## WHAT IS REQUIRED:
In the interview with Douglas Yones, how many years does he say he spent at Vanguard?

## SELECTED PASSAGE:
------------------------
“Even though I’ve been working with ETFs for over 20 years now and have seen tremendous growth and change, I believe that right now we are at the very beginning of what will be the greatest time period for ETFs going forward”
Jobs in ETFs (JIE): Tell us about your career path and your introduction to ETFs.
Douglas Yones (Yones): After college, where I completed undergraduate degrees in Finance and Economics, I entered the financial services industry. My first job had the title “Stockbroker,” and I believed strongly in obtaining further education. After a few years, I felt it was time to make a move to a firm that supported this pursuit. I joined the Vanguard Group, and over the next few years, I was able to complete my MBA at Villanova alongside earning my Chartered Financial Consultant license from The American College.
I spent 17 great years at Vanguard where I regularly progressed into new areas or projects, obtaining exposure to diverse parts of the asset management business and financial services industry. After 10 years in the brokerage-dealer business, where I was involved in moving the business online and implementing best execution order routing, I switched over to Financial Advisor Services and became heavily involved in anything and everything ETFs. This ranged across product development, index management, index relationship, capital markets, sales & distribution and marketing. All facets of the business were wide open and there was very much an attitude of ‘if you want to go tackle that new challenge, run with it, it’s all yours’. There was so much to learn and to be involved in since the ETF marketplace was only beginning.
JIE: Tell us about your international experience and time living in Hong Kong.
------------------------
## RAW RECORDS:
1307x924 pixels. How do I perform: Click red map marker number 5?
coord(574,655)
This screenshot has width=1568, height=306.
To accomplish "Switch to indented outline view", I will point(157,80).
------------------------
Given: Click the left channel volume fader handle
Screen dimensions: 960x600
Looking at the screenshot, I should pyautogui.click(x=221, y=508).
------------------------
## EXERCISE OUTPUT:
17 years.